Российский историк, хорошо изучивший немецкие источники, утверждает, что «многим в окружении Гитлера, особенно из числа военных, война против Советского Союза казалась “чистым безумием”»[39]. Наверно, лет за пять-шесть до того и сам фюрер счел бы ее таковой, но осенью 1940 года он воспринимал ситуацию уже иначе. Окрепшая Россия (СССР) теперь активно участвует в общеевропейском диалоге, твердо отстаивает свои интересы и как-то так получается, что все время встает поперек пути рейха – в Прибалтике, на Балканах, на границах с бывшей Австро-Венгрией. «Россия остается главной проблемой в Европе, – записывает Гальдер 4 ноября 1940 года, видимо, за Гитлером. И тут же добавляет фразу, в которой уже явно проступают очертания дозревающих намерений: – Должно быть сделано все, чтобы быть готовыми к полному расчету с ней».

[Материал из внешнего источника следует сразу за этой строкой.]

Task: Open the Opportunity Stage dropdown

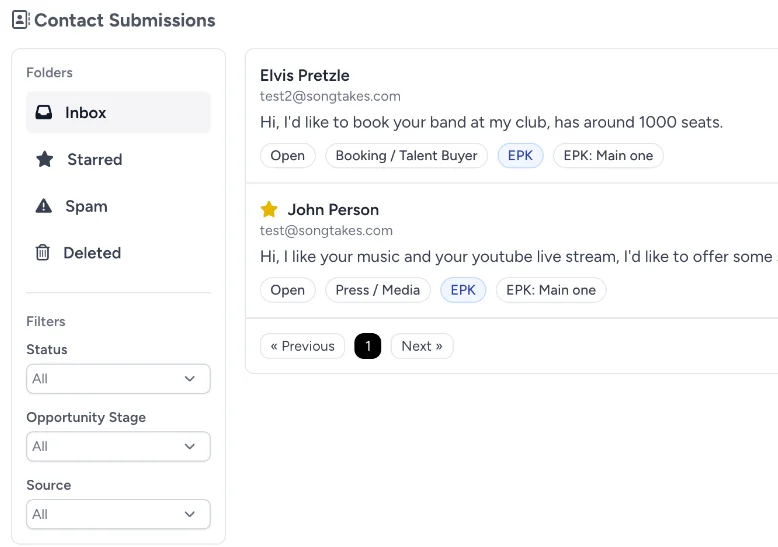Action: click(118, 447)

Но о «полном расчете» – это только в узком кругу, а для непосвященных – чуть ли не идиллия: «Фюрер надеется, что ему удастся привлечь Россию к единому антианглийскому фронту» (1 ноября 1940 года); «Россия энергично требует поставок машин. Осуществимо!» (14 ноября). Молотов приглашен в Берлин для переговоров. Фюрер его обхаживает, как расчетливый жених выгодную невесту (16 ноября 1940 года): «Финляндия не должна послужить предметом конфликта… Мы держимся в стороне. Экономические интересы. Финляндия остается в сфере русских интересов»; «Балтийское море как район, обеспечивающий свободу действий Германии, интересует нас в последнюю очередь»; «Мы должны принять решение, должны ли мы стоять плечом к плечу, или друг против друга. Союз! Широкие перспективы!» (Это все Гальдер за фюрером записал.)
Смысл ответов Молотова Гальдер резюмирует так: «В отношении Тройственного пакта ясно, что Россия хочет вступить в него не как подчиненная сторона, а как равноправный партнер. Пересмотреть Тройственный пакт!» (В подтексте читается: ишь, чего захотел!) Такая позиция России немецких «партнеров», конечно, совершенно не устраивает, а советский нарком иного и не ожидал. Наши «штирлицы», если таковые и были на самом деле, не настолько глубоко внедрились в гитлеровское закулисье, чтобы в «режиме онлайн» отслеживать мотивы и логику каждого очередного шага противника, но Молотов и напутствовавший его перед этой поездкой Сталин хорошо знали, с кем имеют дело. И они ничуть не заблуждались, что подтверждается сейчас записями в дневнике Гальдера: «Генерал Паулюс: Доложил об основных идеях операции против России (памятная записка)» (29 октября 1940 года); «Турция. Вопрос о ней затрагивает русскую проблему. Этот вопрос может быть поставлен лишь после устранения России»; «Подготовку операции на Востоке не прекращать» (4 ноября 1940 года). Все это говорилось перед самым приездом приглашенного на переговоры Молотова!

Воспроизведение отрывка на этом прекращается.